There is limited information on the appropriate dose of irradiation. The reported tumor control is similar for doses ranging from 50 to 60 Gy at less than or equal to 2 Gy per fraction. Doses less than 50 Gy were reported to be associated with worse disease control,13,21,23 although this is based on retrospective studies. The recommended dose for benign meningiomas is generally 50 to 60 Gy (usually 54–56 Gy) at less than 2 Gy per fraction. Our practice is to limit the dose to 50 Gy for meningiomas involving the optic pathways.

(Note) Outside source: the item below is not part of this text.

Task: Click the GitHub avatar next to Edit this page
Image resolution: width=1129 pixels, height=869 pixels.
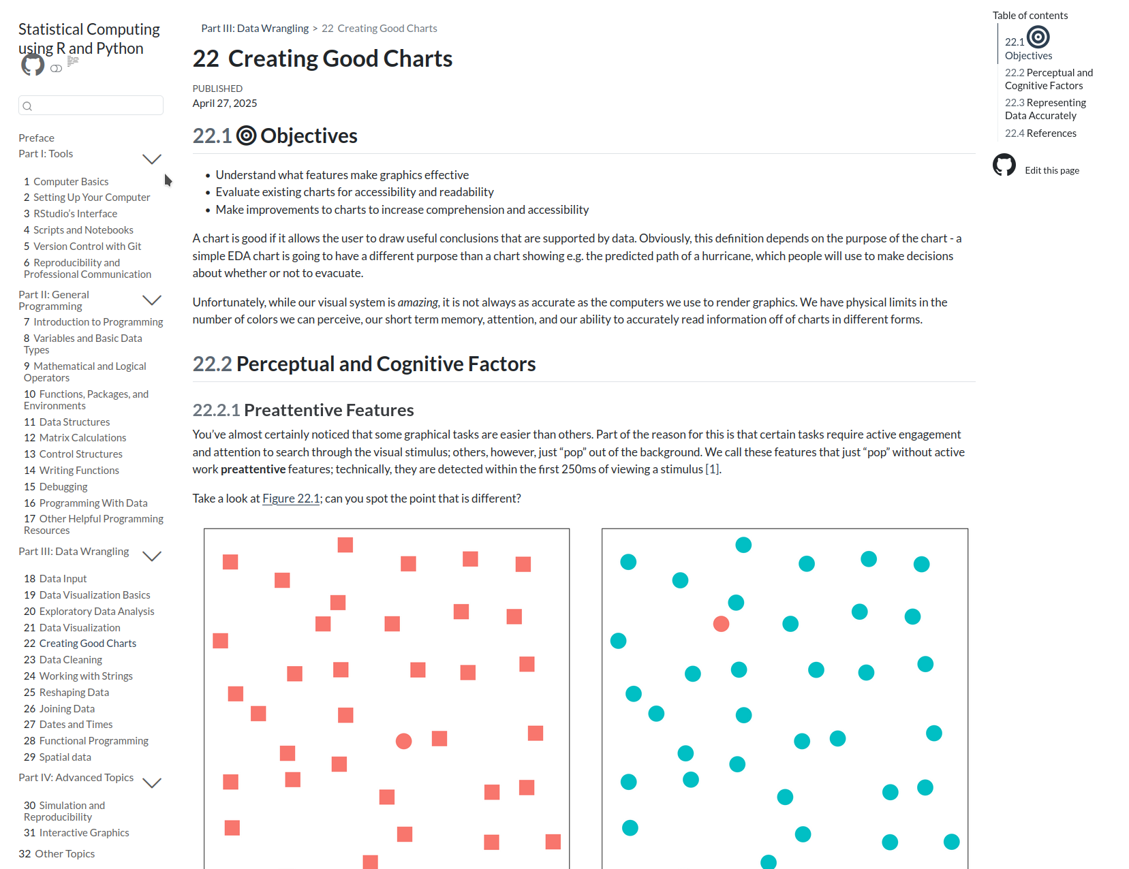Action: (x=1004, y=165)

Tumor site and size have been reported as predictors of tumor control.14,15 In skull-base tumors, the generally larger sphenoid ridge tumors fare worse than small cavernous sinus lesions.22 There is little evidence that timing of radiotherapy is important, as local control and survival rates are similar whether radiotherapy is given as part of primary treatment or at the time of recurrence.14,21,22 Age and gender have little influence on long-term disease control.
Neurologic Function
An important endpoint of treatment of benign meningiomas is the preservation or improvement of neurologic function. More than 70% of patients with skull-base meningiomas have a neurologic deficit that may be a consequence of tumor growth or previous surgery. An improvement or more often stabilization of neurologic deficits has been reported in up to two thirds of patients after conventional radiotherapy,15,19,23 although this is generally in the absence of objective prospective recording of function. Our experience suggests that the majority of patients have stabilization of neurologic deficit for the duration of disease control.